Note that this all assumes you are trying to use MapActivity and MapView. You are also welcome to use WebView or a plain browser to bring up your own JavaScript-based maps, if you prefer.
I want to build an app that uses GPS data and a building map I provide to show the user where in the building on the map they are. This will be done in a specific building that i already know gets GPS and cell service.
At first I thought the easiest way to do this was to see if I could use Google maps to plot the users location and then just "overlay" my custom building map on top of the Google map so that I wouldnt have to deal with any of the gps information or the complexities of the mapping I would just have to scale my "overlay" to fit properly on top of the Google map so that the user was shown in the correct room in a building. I'm wondering if anyone can provide me any information on how to do this or if there is an easier way to accomplish my map. Any information at all is helpful!
You want...
Google Map View
...and more specifically you will probably want to read the subsection appropriately titled: "Part 2: Adding Overlay Items"
EDIT: Whoops! Nevermind! I misread your question... that is only if you want to overlay an item on the map. Sorry...

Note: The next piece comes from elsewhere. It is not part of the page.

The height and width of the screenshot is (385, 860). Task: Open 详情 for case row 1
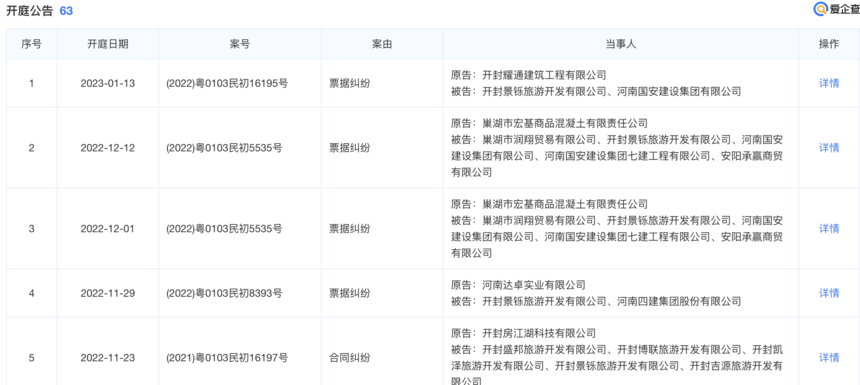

There is no possibility to use closer zoom level than that you can see on standard GMap i.e. in browser. Other problem is that google uses GeoPoint class based on cardinal microdegrees to draw overlays, and it's accuracy is to low.
You can look on jGarminImg - it's java library - unfortunately written for using with swing, but it should be relatively easy to make it work with android. On the other hand - you have to make your own map.
You can use standard overlays, or you can make your map in kml format and use this example to display it.
You may be able to achieve this with a custom view that displays your building plan and knows the precise co-ordinates of each corner of the building.
When you receive your location updates you can add a marker to your custom view by translating the real world position into a position in the image using something along the lines of:
pseudocode:
markerX = realWorldX - mapStartX;
markerY = realWorldY - mapStartY;
if( isOnMap( markerX, markerY ) )
{
drawMarker( markerX, markerY );
}
Yes you can overlay bitmap images on top of the Google MapView.
All you have to do is subclass the Overlay class, override the draw method, and draw on the canvas. You have to provide a rectangle of GeoPoints (probably the top left and the bottom right corners) to anchor the building bitmap on top of the MapView. You use mapView.getProjection() to translate the latitude and longitude into xy coordinates on the canvas.
I assume drawBitmap(Bitmap bitmap, Rect src, RectF dst, Paint paint) will be useful here. Bear in mind that src and paint can be null. If the GeoPoints you used are accurate, the bitmap will adjust automatically to pans and zooms, although it might get pixelated if the user zooms in too much.
edit: I am not so confident that Google Maps will have your building stays at the exact same GeoPoints in different zoom levels, so you might have to adjust those values for different zoom levels
If you need only the map of the building, it should not be too difficult to plot the location on an image without using Google Maps, provided that you can determine your location as coordinates inside the building.
You need to know two coordinates: north-west and south-east corners of the building map you are using. When you get GPS location updates, the correct location on the map image can be easily calculated based on these corner coordinates.
I would do it like this,
Place a marker on the google map to indicate the position of the building
Drilling down on the building would load your building map as a custom view. Plot the user location on the custom view
I think trying to overlay your building map on a google map while possible will be more complex to code than doing it via a custom view.
Also overlaying the lowest zoom level with your building map is not going to give you enough resolution unless you have a thumping big building. Whole blocks are pretty small
One issue you have probably already considered is the device will revert to cell tower and wifi for it's location when inside the building giving you a less accurate location fix.